Since several years before his appointment Vahid Jalili, better known as a vigilante group leader, tried to make his political views known by writing open letters to the heads of the IRIB and its political director Hossein Mohammadi, a confidant of Ayatollah Khamenei.

In those letters, the young Jalili often criticized the state media's behavior and suggested more hardline policies to govern media outlets, particularly TV channels.
Saeed Jalili, is thought to be steering the Raisi administration from the passenger seat, while avoiding the driver's seat and the responsibilities that comes with it, not only has planted his brother as the IRIB's acting deputy chief, his niece Alireza Khodabakhshi, is IRIB's point of person for everything relating to elections.
This gives Jalili a unique opportunity to determine who is to be groomed and promoted on the national TV and who is to be introduced to the nation as a black sheep through public opinion engineering and news manipulation.

Thanks to Jalili's lack of expertise, the IRIB has lost a lot of its audience during the past two years as Jebelli has admitted in his recent interviews.
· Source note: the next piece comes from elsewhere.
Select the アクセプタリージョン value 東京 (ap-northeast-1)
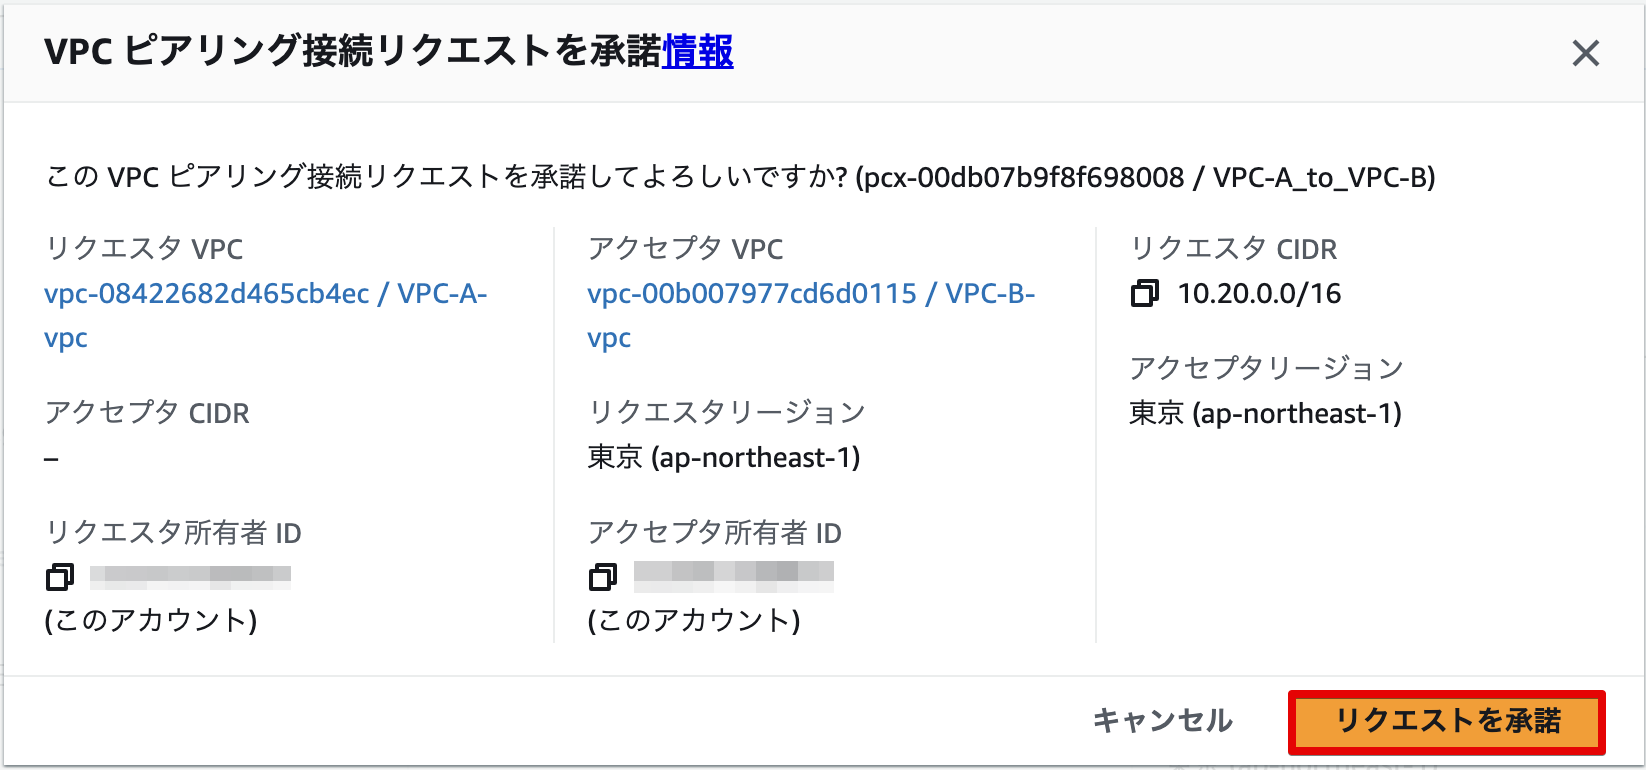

However, this does not affect Jalilis and likeminded politicians' electability because the minority who watch IRIB's political preaching are the same minority that have taken part in extremely low-turnout elections in 2020 and 2021, which brought an inefficient parliament and notoriously incompetent President Ebrahim Raisi to power.
The majority of Iranians who are not represented among the hand-picked candidates are unlikely to take part in any election. Even the power-hungry reformists have said that they would not take part if their conditions, including due representation, are not met.
Saeed Jalili is rumored to be running his shadow government, which is now mainly based at the IRIB and is determined to use the platform to catapult himself, his brother, and their political allies to take full control of the parliament (Majles) next March.
Khabar Online, opined that the Jalilis' upper hand at the state TV violates the rights of other likely election candidates and further narrows the voters' choices. However, the nation has made its choice during the 2022 nationwide protests and that is: Going their own separate ways and defying the rules of the game as defined by Iran's hardliners.